President Kikwete said this in Dar es Salaam when officially opening a state-of-the-art hangar worth about 9bn/-for the privately owned Precision Air Services at the Julius Nyerere International Airport (JNIA).
President Kikwete said that the time was ripe for the ministry and airline organizations to seriously think about investing in aviation training in the country.
He noted that there are efforts by the East African Member States to try and revive the East African Civil Aviation Academy in Soroti, Uganda, but the efforts are yet to yield a positive outcome.
"The Flying school in Soroti is the only other aviation school that we have.
We are still discussing how to revive it as EAC members but we are still not at a good footing yet. Having flying school in the country now will be a good move," he explained.
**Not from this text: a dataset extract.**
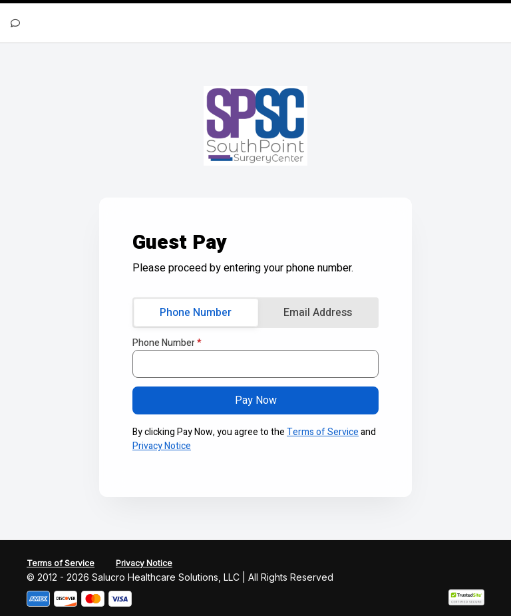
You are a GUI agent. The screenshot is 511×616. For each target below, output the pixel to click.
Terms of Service (323, 432)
President Kikwete said the government recognizes Precision Air's contribution towards the development of the country, noting that using the hangar will create job opportunities as well as provide practical trainings to trainees in the country.
He advised Precision Air to liaise with other stakeholders to know the kind of training required to the young trainees who will be trained at the hangar.
The Precision Air hangar has been designed to meet all the maintenance, repair and overhaul requirements and regulation for the airline, which means the airline's fleet of 16 aircraft will not be maintained outside the country as before, thus, reducing costs and time.
Dr Kikwete called to Precision Air to maintain International maintenance standards to uphold a good reputation at the International level. "You must ensure International standards of maintenance are upheld, so that more International planes get their maintenance done here," he explained.
He said the airline's decision to work with Aviation Training Relocation (ATR) will also increase the airline's credibility to other international airlines, which will be using the hangar.He said Precision Air is the only Tanzanian owned Airline serving International routes including South Africa, Botswana and the Democratic Republic of Congo (DRC).
He also hailed the move by Precision Air to sell its shares to the public through the Dar es Salaam Stock Exchange (DSE), saying this is an exemplary move that needs to be emulated by other family owned companies.
Earlier, Precision Air Board Chairperson and founder Mr Michael Shirima said the sale of shares did not yield the envisaged amount of funds, noting that they are planning to get more funds from the International Finance Cooperation.
Mr Shirima also noted that the hangar which took two years to build will improve the airline services and cut down on maintenance costs and save the country foreign currency spent in having the airline's fleet maintained outside the country.